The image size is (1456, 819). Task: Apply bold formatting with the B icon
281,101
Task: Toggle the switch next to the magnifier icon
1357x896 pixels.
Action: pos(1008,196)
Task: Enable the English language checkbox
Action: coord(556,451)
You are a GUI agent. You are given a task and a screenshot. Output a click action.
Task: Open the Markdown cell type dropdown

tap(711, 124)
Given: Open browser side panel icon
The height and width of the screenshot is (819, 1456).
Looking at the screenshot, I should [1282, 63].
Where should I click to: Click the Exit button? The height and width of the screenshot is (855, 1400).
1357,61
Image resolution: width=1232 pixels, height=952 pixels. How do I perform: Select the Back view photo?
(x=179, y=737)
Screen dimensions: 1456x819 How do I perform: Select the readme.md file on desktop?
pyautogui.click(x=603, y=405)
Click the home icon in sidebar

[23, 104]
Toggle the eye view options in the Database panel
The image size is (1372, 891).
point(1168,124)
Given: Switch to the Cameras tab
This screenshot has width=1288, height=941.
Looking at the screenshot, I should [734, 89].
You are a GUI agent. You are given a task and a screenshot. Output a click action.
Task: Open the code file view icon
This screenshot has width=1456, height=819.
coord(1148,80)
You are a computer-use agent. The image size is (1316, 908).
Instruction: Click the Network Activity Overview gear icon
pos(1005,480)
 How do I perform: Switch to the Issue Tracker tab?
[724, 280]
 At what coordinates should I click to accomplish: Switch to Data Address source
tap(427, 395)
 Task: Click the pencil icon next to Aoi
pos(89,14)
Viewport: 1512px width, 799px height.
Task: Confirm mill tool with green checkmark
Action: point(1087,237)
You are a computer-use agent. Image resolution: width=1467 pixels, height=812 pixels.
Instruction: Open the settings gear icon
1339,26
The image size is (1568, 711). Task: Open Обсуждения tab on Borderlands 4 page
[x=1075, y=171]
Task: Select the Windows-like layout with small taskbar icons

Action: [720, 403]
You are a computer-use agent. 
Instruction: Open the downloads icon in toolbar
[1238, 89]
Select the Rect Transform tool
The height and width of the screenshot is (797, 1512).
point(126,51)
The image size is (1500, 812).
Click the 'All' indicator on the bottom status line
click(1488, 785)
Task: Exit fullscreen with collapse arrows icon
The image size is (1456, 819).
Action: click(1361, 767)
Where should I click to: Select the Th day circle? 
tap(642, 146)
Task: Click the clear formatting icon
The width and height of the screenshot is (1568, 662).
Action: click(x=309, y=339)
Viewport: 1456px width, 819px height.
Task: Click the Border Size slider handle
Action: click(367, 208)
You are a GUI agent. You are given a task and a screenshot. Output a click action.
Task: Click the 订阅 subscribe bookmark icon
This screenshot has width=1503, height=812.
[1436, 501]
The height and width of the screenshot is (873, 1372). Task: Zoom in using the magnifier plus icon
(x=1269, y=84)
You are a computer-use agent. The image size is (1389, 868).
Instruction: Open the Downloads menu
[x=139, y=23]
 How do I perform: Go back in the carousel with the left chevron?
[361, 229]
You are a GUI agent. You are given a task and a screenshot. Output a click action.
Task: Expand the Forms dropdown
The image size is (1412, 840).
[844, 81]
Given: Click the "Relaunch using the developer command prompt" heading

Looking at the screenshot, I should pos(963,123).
+===+
● **Instructions to follow**
Take the material above and set it down again exactly.

● **Exercise result**
The image size is (1456, 819). Task: Apply bold formatting with the B icon
281,101
Task: Toggle the switch next to the magnifier icon
1357x896 pixels.
Action: pos(1008,196)
Task: Enable the English language checkbox
Action: coord(556,451)
You are a GUI agent. You are given a task and a screenshot. Output a click action.
Task: Open the Markdown cell type dropdown

tap(711, 124)
Given: Open browser side panel icon
The height and width of the screenshot is (819, 1456).
Looking at the screenshot, I should [1282, 63].
Where should I click to: Click the Exit button? The height and width of the screenshot is (855, 1400).
1357,61
Image resolution: width=1232 pixels, height=952 pixels. How do I perform: Select the Back view photo?
(x=179, y=737)
Screen dimensions: 1456x819 How do I perform: Select the readme.md file on desktop?
pyautogui.click(x=603, y=405)
Click the home icon in sidebar

[23, 104]
Toggle the eye view options in the Database panel
The image size is (1372, 891).
point(1168,124)
Given: Switch to the Cameras tab
This screenshot has width=1288, height=941.
Looking at the screenshot, I should [734, 89].
You are a GUI agent. You are given a task and a screenshot. Output a click action.
Task: Open the code file view icon
This screenshot has width=1456, height=819.
coord(1148,80)
You are a computer-use agent. The image size is (1316, 908).
Instruction: Click the Network Activity Overview gear icon
pos(1005,480)
 How do I perform: Switch to the Issue Tracker tab?
[724, 280]
 At what coordinates should I click to accomplish: Switch to Data Address source
tap(427, 395)
 Task: Click the pencil icon next to Aoi
pos(89,14)
Viewport: 1512px width, 799px height.
Task: Confirm mill tool with green checkmark
Action: point(1087,237)
You are a computer-use agent. Image resolution: width=1467 pixels, height=812 pixels.
Instruction: Open the settings gear icon
1339,26
The image size is (1568, 711). Task: Open Обсуждения tab on Borderlands 4 page
[x=1075, y=171]
Task: Select the Windows-like layout with small taskbar icons

Action: [720, 403]
You are a computer-use agent. 
Instruction: Open the downloads icon in toolbar
[1238, 89]
Select the Rect Transform tool
The height and width of the screenshot is (797, 1512).
point(126,51)
The image size is (1500, 812).
Click the 'All' indicator on the bottom status line
click(1488, 785)
Task: Exit fullscreen with collapse arrows icon
The image size is (1456, 819).
Action: click(1361, 767)
Where should I click to: Select the Th day circle? 
tap(642, 146)
Task: Click the clear formatting icon
The width and height of the screenshot is (1568, 662).
Action: click(x=309, y=339)
Viewport: 1456px width, 819px height.
Task: Click the Border Size slider handle
Action: click(367, 208)
You are a GUI agent. You are given a task and a screenshot. Output a click action.
Task: Click the 订阅 subscribe bookmark icon
This screenshot has width=1503, height=812.
[1436, 501]
The height and width of the screenshot is (873, 1372). Task: Zoom in using the magnifier plus icon
(x=1269, y=84)
You are a computer-use agent. The image size is (1389, 868).
Instruction: Open the Downloads menu
[x=139, y=23]
 How do I perform: Go back in the carousel with the left chevron?
[361, 229]
You are a GUI agent. You are given a task and a screenshot. Output a click action.
Task: Expand the Forms dropdown
The image size is (1412, 840).
[844, 81]
Given: Click the "Relaunch using the developer command prompt" heading

Looking at the screenshot, I should pos(963,123).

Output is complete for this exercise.